* [COSA SI CHIEDE]
Trasforma in elenco il paragrafo dell'articolo su «Storie di donne» che inizia con «E ancora, a Storie di donne parla», conservandone i fatti principali.
==== ESTRATTO FORNITO ====
Storie di donne, i racconti dell’ultima puntata
Mercoledì 31 agosto 2011 ottava ed ultima puntata di “Storie di donne“, il programma della seconda serata estiva di Canale 5 che racconta l’universo femminile attraverso racconti di donne famose e donne comuni. Tra le protagoniste dell’ultimo appuntamento stagionale c’è Flavia Pennetta, la prima tennista italiana ad essere entrata nella Top Ten della classifica mondiale […]
di Redazione / 30.08.2011
Mercoledì 31 agosto 2011 ottava ed ultima puntata di “Storie di donne“, il programma della seconda serata estiva di Canale 5 che racconta l’universo femminile attraverso racconti di donne famose e donne comuni.
Tra le protagoniste dell’ultimo appuntamento stagionale c’è Flavia Pennetta, la prima tennista italiana ad essere entrata nella Top Ten della classifica mondiale WTA Tour nel 2009 e ad aver raggiunto la prima posizione del ranking di doppio lo scorso febbraio.
La bella atleta pugliese si racconta così:
“Penso di essere due persone totalmente diverse. In campo sono una che lotta, si arrabbia, grida, strilla; fuori invece, sono molto più tranquilla, non ho la stessa ansia continua che ho in campo e la volontà di volermi affermare a tutti i costi. Nella vita quotidiana mi lascio portare dalle situazioni, cerco di essere sempre molto solare e positiva e nelle relazioni sentimentali, da donna del sud, non faccio mai il primo passo”.
Una vita dedicata allo sport, quella della primatista, che tra un dritto, un rovescio e un servizio ha maturato la consapevolezza che il confronto più difficile da affrontare è quello con se stessa, ben più delle battaglie di Wimbledon e del Roland Garros:
“L’essere sola fa parte di questo sport, quando sei in campo sei sola, quando vinci sei sola e quando perdi sei sola. Sono abituata alla solitudine e di conseguenza sono molto egoista, ma negli ultimi anni penso di essere migliorata… Non ho mai vissuto un rapporto di coppia giornaliero e, a dir la verità, mi fa un po’ paura pensarlo. Testarda e umile, Flavia si considera una buona giocatrice e soprattutto una persona di buon animo, perché le vere campionesse sono altre e, con il timore di non riuscire ad adattarsi a “una futura vita normale.
In un’altra vita, se non avessi fatto la tennista, avrei già avuto dei figli.”
E ancora, a Storie di donne parla Madre Maria Vittoria Longhitano, 36 anni, prima donna sacerdote ordinata in Italia, parroco, anzi “parroca” della Comunità veterocattolica Gesù di Nazareth di Milano.
“Il sogno di diventare prete l’ho sempre avuto, per me i biscotti o le patatine erano delle piccole ostie da elevare e spezzare. Giocavo a dire messa, a predicare e le mie bambole erano ormai sante perché ho dato loro tutti i sacramenti possibili, il battesimo gliel’ho fatto nel lavandino. Il mio più grande struggimento da bimba fu quello di non poter fare il chierichetto.”
==== ESTRATTI DEL MATERIALE ====
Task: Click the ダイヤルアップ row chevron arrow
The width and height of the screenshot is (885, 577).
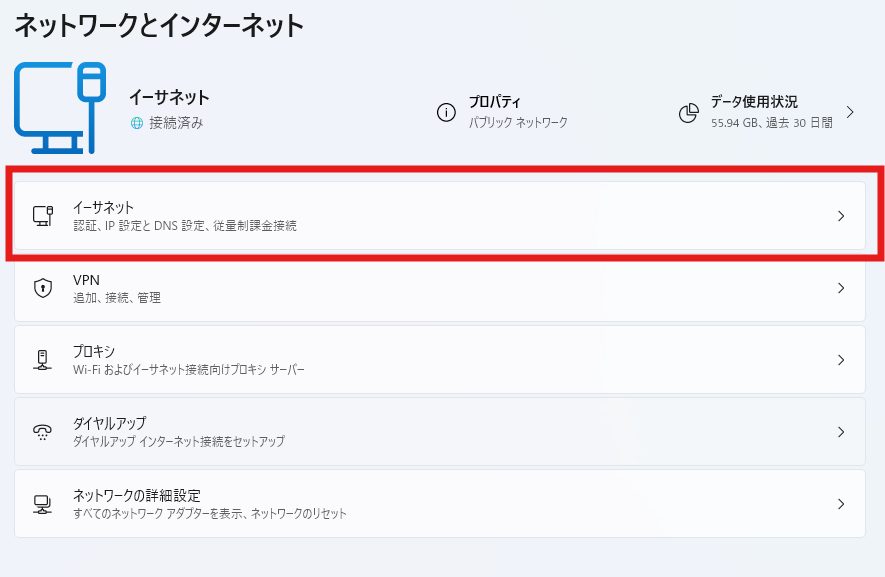Action: click(x=841, y=432)
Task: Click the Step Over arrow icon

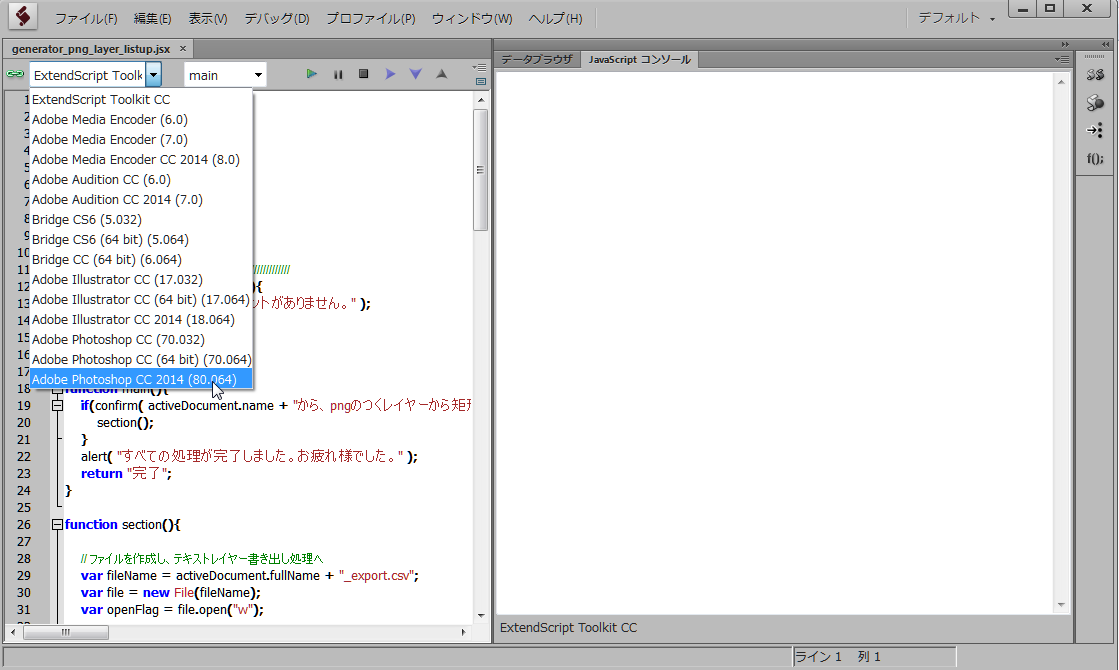Action: tap(390, 74)
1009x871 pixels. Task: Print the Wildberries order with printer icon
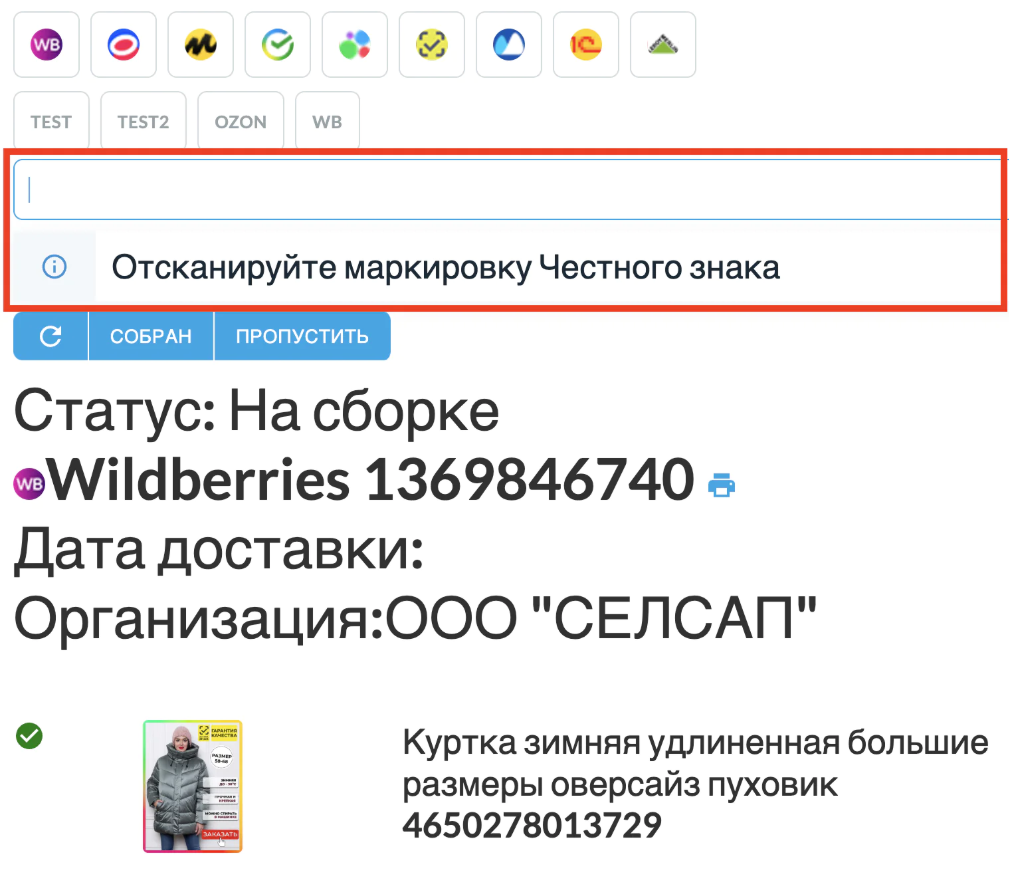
====
* [RISPOSTA COMPLETA]
- A «Storie di donne» parla Madre Maria Vittoria Longhitano.
- Ha 36 anni.
- È la prima donna sacerdote ordinata in Italia.
- È parroco, anzi «parroca», della Comunità veterocattolica Gesù di Nazareth di Milano.